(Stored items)

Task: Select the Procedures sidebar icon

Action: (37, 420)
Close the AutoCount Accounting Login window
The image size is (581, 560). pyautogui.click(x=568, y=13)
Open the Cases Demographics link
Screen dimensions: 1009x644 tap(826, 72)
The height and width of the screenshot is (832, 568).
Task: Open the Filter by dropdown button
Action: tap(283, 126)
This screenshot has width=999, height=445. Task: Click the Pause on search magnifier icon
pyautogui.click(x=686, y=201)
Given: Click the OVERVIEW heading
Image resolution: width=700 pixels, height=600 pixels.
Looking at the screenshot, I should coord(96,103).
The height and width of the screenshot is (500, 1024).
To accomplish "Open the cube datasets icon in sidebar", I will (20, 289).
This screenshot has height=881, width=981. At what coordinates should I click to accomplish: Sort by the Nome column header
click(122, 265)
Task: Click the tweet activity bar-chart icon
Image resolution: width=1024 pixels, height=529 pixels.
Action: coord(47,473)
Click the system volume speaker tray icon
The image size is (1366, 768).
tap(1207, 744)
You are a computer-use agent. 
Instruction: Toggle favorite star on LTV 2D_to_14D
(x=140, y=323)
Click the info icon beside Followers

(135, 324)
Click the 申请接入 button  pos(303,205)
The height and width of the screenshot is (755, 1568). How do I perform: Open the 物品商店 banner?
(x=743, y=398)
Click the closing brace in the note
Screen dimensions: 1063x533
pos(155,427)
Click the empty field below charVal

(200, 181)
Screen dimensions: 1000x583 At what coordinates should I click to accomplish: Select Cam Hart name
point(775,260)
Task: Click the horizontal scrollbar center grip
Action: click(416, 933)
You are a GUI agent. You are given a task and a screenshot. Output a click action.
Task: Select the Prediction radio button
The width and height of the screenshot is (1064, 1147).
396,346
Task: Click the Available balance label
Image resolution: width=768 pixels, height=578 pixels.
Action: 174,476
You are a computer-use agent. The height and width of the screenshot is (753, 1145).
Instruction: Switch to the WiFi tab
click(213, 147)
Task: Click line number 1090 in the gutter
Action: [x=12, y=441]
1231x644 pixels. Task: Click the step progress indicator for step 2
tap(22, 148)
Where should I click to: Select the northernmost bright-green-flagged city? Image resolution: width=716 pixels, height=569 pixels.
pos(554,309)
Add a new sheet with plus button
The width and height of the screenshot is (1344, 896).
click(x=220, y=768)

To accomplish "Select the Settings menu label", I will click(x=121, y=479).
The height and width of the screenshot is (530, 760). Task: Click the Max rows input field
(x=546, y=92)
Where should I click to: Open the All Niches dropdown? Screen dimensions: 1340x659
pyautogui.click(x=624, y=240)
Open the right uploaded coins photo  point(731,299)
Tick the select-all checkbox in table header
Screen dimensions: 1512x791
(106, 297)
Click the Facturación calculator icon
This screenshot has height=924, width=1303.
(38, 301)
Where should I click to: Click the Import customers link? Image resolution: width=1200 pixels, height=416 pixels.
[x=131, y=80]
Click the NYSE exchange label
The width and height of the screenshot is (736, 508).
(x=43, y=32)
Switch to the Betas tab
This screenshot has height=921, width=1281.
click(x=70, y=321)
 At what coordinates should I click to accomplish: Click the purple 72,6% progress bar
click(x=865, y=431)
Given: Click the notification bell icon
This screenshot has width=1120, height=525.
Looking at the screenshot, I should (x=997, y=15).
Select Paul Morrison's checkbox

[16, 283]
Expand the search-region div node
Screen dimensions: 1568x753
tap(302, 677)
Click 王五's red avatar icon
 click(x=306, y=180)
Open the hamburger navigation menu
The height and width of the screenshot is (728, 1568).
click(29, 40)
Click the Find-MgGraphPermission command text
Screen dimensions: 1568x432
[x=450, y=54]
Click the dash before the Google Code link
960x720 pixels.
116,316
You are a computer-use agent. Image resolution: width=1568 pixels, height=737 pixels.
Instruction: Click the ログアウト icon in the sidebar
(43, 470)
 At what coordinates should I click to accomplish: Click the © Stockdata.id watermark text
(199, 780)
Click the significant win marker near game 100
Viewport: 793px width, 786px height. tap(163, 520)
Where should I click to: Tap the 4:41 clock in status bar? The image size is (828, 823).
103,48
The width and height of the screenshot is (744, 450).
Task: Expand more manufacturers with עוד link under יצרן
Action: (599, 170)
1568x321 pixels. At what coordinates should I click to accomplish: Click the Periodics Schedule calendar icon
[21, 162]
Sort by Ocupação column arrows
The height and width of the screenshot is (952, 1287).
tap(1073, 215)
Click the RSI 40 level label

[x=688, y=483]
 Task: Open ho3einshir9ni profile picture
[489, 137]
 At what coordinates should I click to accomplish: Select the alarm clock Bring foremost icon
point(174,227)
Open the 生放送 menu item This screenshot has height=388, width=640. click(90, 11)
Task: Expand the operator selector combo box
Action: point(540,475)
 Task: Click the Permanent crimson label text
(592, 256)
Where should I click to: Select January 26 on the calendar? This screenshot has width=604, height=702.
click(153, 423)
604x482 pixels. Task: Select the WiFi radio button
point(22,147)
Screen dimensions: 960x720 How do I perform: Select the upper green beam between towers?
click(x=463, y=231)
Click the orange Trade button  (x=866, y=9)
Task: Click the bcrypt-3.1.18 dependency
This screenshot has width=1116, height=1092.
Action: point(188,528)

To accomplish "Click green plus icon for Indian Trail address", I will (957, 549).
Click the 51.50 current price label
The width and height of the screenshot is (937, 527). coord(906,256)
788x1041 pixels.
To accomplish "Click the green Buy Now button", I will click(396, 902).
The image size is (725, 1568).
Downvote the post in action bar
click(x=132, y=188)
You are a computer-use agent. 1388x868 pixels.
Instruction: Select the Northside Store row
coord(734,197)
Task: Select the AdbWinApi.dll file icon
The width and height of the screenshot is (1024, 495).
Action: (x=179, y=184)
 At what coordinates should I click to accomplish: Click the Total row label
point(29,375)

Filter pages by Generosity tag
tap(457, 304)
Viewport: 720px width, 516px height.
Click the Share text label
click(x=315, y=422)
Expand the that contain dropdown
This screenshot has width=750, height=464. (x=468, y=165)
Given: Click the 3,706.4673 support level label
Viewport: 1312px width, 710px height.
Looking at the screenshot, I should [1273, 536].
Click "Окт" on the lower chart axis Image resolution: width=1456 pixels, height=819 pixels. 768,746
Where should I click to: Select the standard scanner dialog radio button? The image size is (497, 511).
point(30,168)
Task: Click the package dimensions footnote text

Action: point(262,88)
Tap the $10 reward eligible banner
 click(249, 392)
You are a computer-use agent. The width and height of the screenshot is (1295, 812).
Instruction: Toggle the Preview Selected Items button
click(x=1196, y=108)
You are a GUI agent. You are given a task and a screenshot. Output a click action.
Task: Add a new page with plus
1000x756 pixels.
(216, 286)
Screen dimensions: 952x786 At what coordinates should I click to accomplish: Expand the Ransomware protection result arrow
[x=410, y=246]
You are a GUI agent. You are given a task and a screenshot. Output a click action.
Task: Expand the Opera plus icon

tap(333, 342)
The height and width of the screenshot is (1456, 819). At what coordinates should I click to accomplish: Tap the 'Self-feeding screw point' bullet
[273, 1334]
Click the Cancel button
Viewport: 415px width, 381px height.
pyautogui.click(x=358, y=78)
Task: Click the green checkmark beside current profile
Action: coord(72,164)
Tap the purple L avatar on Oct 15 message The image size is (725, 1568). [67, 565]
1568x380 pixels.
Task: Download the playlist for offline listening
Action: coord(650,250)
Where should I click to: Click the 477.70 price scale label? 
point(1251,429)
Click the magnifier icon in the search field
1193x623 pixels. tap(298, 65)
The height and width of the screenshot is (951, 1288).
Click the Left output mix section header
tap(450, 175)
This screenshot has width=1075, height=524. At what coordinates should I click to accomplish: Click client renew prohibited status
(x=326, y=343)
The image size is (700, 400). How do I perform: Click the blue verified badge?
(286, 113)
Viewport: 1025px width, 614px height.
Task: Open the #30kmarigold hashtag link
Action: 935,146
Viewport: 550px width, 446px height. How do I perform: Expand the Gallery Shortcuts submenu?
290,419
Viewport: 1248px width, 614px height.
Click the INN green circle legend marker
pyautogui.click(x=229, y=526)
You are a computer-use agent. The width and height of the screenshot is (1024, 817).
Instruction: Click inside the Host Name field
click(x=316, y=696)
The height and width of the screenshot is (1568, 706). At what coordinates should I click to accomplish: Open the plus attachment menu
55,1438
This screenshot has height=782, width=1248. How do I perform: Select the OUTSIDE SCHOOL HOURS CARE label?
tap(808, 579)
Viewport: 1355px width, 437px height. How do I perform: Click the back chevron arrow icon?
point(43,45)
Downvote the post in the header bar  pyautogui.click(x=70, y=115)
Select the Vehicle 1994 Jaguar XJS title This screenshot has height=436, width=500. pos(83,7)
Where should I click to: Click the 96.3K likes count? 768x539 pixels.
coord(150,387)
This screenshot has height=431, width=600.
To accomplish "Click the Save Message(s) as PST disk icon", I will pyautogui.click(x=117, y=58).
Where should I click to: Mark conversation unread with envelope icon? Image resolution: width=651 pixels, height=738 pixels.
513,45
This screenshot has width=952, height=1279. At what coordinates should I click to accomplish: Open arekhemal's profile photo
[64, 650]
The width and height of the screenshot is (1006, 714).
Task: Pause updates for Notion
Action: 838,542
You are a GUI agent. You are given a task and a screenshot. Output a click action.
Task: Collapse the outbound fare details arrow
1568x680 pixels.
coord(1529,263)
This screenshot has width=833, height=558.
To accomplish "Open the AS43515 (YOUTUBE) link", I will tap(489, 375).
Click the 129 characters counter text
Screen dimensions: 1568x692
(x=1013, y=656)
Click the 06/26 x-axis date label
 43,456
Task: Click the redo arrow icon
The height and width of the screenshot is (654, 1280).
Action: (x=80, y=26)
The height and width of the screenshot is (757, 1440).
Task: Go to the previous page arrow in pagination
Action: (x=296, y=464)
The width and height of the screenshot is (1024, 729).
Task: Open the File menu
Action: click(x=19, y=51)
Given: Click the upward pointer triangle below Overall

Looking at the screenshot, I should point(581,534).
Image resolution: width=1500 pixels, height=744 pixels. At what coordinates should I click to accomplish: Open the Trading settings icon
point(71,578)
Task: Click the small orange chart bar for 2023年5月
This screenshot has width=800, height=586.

_PROBLEM TO WORK ON_
Search the data above for the word "orange" and show every line that has it.

_WRITTEN REPLY_
Click the orange Trade button  (x=866, y=9)
Task: Click the small orange chart bar for 2023年5月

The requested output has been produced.